»»

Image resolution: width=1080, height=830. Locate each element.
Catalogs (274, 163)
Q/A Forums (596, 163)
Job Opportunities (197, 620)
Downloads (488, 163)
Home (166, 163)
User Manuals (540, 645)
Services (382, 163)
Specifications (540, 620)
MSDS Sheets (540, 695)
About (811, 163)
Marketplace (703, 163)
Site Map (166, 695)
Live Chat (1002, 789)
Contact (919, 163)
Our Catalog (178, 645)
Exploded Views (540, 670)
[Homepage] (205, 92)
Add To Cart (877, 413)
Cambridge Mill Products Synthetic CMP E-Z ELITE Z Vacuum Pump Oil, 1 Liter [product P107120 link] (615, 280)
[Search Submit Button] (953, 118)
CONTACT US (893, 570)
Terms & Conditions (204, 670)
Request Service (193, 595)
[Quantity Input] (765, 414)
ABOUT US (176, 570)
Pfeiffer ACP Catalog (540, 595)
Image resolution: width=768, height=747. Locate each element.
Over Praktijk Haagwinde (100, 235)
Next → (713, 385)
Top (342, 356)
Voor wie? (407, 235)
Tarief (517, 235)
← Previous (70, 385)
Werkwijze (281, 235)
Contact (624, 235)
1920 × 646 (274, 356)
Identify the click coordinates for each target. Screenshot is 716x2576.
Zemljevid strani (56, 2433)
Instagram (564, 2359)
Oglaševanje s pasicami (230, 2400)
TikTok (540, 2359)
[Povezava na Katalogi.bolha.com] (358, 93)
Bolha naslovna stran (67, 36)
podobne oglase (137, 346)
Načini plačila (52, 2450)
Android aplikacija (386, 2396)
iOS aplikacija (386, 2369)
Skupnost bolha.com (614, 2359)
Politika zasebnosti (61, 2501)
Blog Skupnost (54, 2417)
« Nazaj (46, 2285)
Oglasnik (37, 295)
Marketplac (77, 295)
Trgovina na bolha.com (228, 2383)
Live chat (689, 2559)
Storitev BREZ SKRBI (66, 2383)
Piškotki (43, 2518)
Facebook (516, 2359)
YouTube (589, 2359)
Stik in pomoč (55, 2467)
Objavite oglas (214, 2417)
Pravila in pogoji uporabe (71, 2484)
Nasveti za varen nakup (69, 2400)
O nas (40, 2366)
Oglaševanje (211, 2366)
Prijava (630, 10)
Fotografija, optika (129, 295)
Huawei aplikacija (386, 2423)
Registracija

««

§ **Written task**
Copy out every one of the records above word for word, from the first line through the last, changing nothing.

§ **Exercise response**
Image resolution: width=1080, height=830. Locate each element.
Catalogs (274, 163)
Q/A Forums (596, 163)
Job Opportunities (197, 620)
Downloads (488, 163)
Home (166, 163)
User Manuals (540, 645)
Services (382, 163)
Specifications (540, 620)
MSDS Sheets (540, 695)
About (811, 163)
Marketplace (703, 163)
Site Map (166, 695)
Live Chat (1002, 789)
Contact (919, 163)
Our Catalog (178, 645)
Exploded Views (540, 670)
[Homepage] (205, 92)
Add To Cart (877, 413)
Cambridge Mill Products Synthetic CMP E-Z ELITE Z Vacuum Pump Oil, 1 Liter [product P107120 link] (615, 280)
[Search Submit Button] (953, 118)
CONTACT US (893, 570)
Terms & Conditions (204, 670)
Request Service (193, 595)
[Quantity Input] (765, 414)
ABOUT US (176, 570)
Pfeiffer ACP Catalog (540, 595)
Image resolution: width=768, height=747. Locate each element.
Over Praktijk Haagwinde (100, 235)
Next → (713, 385)
Top (342, 356)
Voor wie? (407, 235)
Tarief (517, 235)
← Previous (70, 385)
Werkwijze (281, 235)
Contact (624, 235)
1920 × 646 (274, 356)
Identify the click coordinates for each target. Screenshot is 716x2576.
Zemljevid strani (56, 2433)
Instagram (564, 2359)
Oglaševanje s pasicami (230, 2400)
TikTok (540, 2359)
[Povezava na Katalogi.bolha.com] (358, 93)
Bolha naslovna stran (67, 36)
podobne oglase (137, 346)
Načini plačila (52, 2450)
Android aplikacija (386, 2396)
iOS aplikacija (386, 2369)
Skupnost bolha.com (614, 2359)
Politika zasebnosti (61, 2501)
Blog Skupnost (54, 2417)
« Nazaj (46, 2285)
Oglasnik (37, 295)
Marketplac (77, 295)
Trgovina na bolha.com (228, 2383)
Live chat (689, 2559)
Storitev BREZ SKRBI (66, 2383)
Piškotki (43, 2518)
Facebook (516, 2359)
YouTube (589, 2359)
Stik in pomoč (55, 2467)
Objavite oglas (214, 2417)
Pravila in pogoji uporabe (71, 2484)
Nasveti za varen nakup (69, 2400)
O nas (40, 2366)
Oglaševanje (211, 2366)
Prijava (630, 10)
Fotografija, optika (129, 295)
Huawei aplikacija (386, 2423)
Registracija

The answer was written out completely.